WHAT TO PRODUCE: The expected answer is the set of lines in the data below between the line holding "1519x784 pixels." and the line holding "Given: Open the movies clapperboard icon", inclusive, written out exactly.

***** STUDY MATERIAL

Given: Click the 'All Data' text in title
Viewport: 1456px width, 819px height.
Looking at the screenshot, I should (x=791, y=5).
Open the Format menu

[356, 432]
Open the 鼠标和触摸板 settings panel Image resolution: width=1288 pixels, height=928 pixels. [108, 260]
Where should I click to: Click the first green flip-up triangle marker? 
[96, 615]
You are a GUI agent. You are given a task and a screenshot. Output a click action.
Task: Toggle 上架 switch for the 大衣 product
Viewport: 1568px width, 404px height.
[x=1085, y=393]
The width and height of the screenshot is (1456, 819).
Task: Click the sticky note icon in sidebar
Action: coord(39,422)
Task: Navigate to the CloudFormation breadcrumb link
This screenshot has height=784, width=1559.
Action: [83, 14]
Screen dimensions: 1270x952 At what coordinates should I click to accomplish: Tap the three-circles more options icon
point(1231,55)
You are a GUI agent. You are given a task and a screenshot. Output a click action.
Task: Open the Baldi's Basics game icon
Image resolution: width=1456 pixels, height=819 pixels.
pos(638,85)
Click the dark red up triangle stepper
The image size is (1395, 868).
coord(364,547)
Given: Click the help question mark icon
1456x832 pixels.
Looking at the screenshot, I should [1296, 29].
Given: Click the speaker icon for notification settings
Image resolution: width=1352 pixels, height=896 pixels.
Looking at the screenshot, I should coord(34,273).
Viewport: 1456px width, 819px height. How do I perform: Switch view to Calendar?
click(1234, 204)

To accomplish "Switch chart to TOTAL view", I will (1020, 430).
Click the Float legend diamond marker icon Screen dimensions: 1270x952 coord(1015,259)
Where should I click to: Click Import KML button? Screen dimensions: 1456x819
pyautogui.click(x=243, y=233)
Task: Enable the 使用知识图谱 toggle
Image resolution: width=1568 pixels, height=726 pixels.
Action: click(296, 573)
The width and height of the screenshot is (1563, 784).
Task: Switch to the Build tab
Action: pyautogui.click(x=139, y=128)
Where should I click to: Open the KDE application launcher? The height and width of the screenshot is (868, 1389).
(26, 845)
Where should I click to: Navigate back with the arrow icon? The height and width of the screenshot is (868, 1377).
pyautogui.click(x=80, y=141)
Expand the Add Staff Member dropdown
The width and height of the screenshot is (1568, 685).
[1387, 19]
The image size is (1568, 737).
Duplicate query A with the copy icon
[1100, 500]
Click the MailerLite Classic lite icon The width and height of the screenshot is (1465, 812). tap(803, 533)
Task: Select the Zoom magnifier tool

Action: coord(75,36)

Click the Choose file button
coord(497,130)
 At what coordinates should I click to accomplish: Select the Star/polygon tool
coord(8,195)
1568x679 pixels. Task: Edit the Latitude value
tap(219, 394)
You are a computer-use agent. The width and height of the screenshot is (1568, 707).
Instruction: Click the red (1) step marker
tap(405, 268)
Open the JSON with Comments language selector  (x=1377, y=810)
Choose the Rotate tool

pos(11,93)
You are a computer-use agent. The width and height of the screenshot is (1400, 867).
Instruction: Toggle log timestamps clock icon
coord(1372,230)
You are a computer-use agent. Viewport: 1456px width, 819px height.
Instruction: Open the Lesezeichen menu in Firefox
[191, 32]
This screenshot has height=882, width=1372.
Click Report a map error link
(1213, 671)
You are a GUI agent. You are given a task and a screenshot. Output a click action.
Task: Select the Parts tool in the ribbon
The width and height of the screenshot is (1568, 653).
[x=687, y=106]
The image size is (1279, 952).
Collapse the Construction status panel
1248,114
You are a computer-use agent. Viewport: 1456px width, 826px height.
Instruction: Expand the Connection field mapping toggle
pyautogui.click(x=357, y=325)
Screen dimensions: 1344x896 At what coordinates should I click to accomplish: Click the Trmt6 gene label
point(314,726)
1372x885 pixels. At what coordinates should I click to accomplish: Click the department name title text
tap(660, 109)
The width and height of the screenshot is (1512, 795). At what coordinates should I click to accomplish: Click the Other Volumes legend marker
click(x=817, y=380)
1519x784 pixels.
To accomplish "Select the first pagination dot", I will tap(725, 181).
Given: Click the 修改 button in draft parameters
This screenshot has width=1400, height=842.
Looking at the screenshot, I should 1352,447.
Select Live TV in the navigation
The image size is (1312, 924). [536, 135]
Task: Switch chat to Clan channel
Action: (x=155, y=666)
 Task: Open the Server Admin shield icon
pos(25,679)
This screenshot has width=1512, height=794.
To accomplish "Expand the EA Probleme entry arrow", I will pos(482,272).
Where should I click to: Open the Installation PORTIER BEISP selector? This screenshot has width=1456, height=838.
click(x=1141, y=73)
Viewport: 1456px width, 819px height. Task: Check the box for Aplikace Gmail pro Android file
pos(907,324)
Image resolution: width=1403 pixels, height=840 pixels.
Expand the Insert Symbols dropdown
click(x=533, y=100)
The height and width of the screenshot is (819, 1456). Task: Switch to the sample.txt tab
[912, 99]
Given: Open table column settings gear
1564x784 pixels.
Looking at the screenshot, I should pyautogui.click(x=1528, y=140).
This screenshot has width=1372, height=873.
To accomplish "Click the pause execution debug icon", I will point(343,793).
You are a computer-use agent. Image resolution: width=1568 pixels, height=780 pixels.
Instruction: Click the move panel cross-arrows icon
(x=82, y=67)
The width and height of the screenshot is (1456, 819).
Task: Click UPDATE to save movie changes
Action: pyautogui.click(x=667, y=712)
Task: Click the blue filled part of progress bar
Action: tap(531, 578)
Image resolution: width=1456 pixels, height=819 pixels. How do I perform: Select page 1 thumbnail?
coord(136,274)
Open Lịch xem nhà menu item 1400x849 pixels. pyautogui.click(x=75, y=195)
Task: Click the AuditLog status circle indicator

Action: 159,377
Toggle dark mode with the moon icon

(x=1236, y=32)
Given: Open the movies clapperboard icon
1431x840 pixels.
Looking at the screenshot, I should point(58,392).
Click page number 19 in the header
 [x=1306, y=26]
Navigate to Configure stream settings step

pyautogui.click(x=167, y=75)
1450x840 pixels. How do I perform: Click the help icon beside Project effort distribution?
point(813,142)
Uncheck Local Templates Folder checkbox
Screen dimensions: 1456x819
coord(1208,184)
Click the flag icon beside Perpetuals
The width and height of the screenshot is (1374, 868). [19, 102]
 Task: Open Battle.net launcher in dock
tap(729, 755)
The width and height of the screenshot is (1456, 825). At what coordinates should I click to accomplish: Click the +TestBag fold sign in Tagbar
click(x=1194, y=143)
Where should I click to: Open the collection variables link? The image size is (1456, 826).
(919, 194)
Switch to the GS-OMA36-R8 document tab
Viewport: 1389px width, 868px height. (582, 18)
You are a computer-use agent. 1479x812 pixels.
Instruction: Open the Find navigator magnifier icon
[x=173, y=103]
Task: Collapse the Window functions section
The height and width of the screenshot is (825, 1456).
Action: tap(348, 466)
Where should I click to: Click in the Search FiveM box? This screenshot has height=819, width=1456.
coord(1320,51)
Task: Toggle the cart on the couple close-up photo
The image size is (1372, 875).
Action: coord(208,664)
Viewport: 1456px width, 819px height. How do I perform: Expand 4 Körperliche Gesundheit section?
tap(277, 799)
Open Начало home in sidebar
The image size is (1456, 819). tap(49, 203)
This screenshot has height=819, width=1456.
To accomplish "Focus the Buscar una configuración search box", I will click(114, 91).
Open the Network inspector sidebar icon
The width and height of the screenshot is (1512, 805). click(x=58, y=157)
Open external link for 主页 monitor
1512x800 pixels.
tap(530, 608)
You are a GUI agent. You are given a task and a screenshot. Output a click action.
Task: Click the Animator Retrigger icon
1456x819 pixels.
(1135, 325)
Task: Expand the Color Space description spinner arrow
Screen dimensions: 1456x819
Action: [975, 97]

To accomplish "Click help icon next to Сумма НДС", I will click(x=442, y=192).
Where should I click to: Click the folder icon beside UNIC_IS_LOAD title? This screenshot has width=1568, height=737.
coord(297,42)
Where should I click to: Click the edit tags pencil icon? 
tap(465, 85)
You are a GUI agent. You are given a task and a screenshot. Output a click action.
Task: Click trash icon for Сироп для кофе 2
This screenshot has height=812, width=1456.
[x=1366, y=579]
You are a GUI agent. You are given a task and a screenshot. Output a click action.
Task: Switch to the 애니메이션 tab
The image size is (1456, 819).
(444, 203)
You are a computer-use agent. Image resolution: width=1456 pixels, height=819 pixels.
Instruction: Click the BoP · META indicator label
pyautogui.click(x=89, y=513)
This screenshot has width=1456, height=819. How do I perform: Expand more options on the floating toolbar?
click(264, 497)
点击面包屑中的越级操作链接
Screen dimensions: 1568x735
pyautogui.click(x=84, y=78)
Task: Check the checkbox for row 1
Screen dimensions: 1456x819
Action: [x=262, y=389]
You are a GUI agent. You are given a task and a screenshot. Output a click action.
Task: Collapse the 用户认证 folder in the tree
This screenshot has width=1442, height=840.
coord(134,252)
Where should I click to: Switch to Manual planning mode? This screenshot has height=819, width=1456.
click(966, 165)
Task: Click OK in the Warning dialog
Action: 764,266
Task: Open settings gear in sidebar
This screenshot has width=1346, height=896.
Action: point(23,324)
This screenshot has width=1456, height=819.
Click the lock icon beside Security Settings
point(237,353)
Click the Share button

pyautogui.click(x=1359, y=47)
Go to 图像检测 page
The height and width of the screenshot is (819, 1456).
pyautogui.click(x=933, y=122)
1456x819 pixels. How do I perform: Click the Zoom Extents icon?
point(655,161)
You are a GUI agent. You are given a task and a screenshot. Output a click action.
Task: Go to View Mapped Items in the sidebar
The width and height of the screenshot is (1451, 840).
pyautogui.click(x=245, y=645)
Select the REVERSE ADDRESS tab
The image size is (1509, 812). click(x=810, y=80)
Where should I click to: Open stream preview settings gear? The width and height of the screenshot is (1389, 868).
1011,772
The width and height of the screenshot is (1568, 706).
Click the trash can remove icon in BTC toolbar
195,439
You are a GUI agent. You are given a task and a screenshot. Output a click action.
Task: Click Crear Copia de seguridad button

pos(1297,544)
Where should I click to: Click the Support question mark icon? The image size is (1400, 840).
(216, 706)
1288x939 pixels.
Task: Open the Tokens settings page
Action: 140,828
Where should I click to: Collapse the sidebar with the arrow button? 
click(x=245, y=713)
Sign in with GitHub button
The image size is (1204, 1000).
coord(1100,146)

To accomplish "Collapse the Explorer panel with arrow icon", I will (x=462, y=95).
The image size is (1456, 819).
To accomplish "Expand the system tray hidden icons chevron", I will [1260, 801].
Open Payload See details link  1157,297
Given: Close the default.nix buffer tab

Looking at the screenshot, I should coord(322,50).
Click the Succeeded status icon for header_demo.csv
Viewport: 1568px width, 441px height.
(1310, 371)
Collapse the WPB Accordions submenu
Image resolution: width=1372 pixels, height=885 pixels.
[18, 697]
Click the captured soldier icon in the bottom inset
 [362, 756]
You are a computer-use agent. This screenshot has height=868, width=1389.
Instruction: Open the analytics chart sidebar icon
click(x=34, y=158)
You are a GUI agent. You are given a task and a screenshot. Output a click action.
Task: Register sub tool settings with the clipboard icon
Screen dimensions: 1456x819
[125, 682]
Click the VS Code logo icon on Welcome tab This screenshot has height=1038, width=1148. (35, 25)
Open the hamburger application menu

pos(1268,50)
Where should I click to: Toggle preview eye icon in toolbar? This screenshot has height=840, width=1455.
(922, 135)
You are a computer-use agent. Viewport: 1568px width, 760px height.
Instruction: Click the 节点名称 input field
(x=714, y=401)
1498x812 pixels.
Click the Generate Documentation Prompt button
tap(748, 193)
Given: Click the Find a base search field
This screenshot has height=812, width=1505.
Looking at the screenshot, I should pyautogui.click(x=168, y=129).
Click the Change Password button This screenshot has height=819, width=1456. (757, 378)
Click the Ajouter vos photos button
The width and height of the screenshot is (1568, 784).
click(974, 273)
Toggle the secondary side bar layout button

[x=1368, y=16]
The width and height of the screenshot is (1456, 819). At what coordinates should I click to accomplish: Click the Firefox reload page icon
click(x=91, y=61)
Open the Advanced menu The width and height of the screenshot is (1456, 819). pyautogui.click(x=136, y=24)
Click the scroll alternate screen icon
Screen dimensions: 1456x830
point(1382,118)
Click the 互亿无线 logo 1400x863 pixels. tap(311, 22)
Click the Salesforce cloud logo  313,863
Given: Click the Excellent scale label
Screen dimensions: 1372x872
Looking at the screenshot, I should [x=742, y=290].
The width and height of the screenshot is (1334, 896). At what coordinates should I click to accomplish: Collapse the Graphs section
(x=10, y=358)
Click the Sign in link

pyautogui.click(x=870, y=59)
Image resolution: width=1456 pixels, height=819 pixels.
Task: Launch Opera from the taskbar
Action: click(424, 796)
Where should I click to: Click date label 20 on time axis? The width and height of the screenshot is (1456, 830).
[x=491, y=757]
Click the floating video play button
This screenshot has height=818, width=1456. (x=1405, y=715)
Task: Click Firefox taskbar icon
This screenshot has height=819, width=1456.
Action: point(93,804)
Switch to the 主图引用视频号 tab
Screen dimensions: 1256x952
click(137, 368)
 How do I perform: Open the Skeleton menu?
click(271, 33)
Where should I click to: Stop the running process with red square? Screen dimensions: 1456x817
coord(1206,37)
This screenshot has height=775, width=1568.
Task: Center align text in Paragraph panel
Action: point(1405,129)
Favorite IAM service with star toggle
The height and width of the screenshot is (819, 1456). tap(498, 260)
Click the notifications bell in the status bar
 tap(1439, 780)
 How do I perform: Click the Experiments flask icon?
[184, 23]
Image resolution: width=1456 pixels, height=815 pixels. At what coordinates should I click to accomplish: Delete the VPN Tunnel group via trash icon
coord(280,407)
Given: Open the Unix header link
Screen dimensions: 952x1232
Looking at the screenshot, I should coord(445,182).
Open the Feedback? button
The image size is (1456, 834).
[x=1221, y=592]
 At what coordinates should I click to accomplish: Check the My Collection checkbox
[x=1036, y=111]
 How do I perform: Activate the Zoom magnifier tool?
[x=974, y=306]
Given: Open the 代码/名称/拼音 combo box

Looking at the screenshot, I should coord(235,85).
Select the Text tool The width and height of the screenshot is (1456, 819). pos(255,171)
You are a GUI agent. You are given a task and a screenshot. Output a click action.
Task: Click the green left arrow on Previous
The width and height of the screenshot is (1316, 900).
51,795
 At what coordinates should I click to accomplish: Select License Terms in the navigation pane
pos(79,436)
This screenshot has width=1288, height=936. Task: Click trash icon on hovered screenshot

**********

TASK SOLUTION:
1519x784 pixels.
To accomplish "Select the first pagination dot", I will tap(725, 181).
Given: Click the 修改 button in draft parameters
This screenshot has width=1400, height=842.
Looking at the screenshot, I should 1352,447.
Select Live TV in the navigation
The image size is (1312, 924). [536, 135]
Task: Switch chat to Clan channel
Action: (x=155, y=666)
 Task: Open the Server Admin shield icon
pos(25,679)
This screenshot has width=1512, height=794.
To accomplish "Expand the EA Probleme entry arrow", I will pos(482,272).
Where should I click to: Open the Installation PORTIER BEISP selector? This screenshot has width=1456, height=838.
click(x=1141, y=73)
Viewport: 1456px width, 819px height. Task: Check the box for Aplikace Gmail pro Android file
pos(907,324)
Image resolution: width=1403 pixels, height=840 pixels.
Expand the Insert Symbols dropdown
click(x=533, y=100)
The height and width of the screenshot is (819, 1456). Task: Switch to the sample.txt tab
[912, 99]
Given: Open table column settings gear
1564x784 pixels.
Looking at the screenshot, I should pyautogui.click(x=1528, y=140).
This screenshot has width=1372, height=873.
To accomplish "Click the pause execution debug icon", I will point(343,793).
You are a computer-use agent. Image resolution: width=1568 pixels, height=780 pixels.
Instruction: Click the move panel cross-arrows icon
(x=82, y=67)
The width and height of the screenshot is (1456, 819).
Task: Click UPDATE to save movie changes
Action: pyautogui.click(x=667, y=712)
Task: Click the blue filled part of progress bar
Action: tap(531, 578)
Image resolution: width=1456 pixels, height=819 pixels. How do I perform: Select page 1 thumbnail?
coord(136,274)
Open Lịch xem nhà menu item 1400x849 pixels. pyautogui.click(x=75, y=195)
Task: Click the AuditLog status circle indicator

Action: 159,377
Toggle dark mode with the moon icon

(x=1236, y=32)
Given: Open the movies clapperboard icon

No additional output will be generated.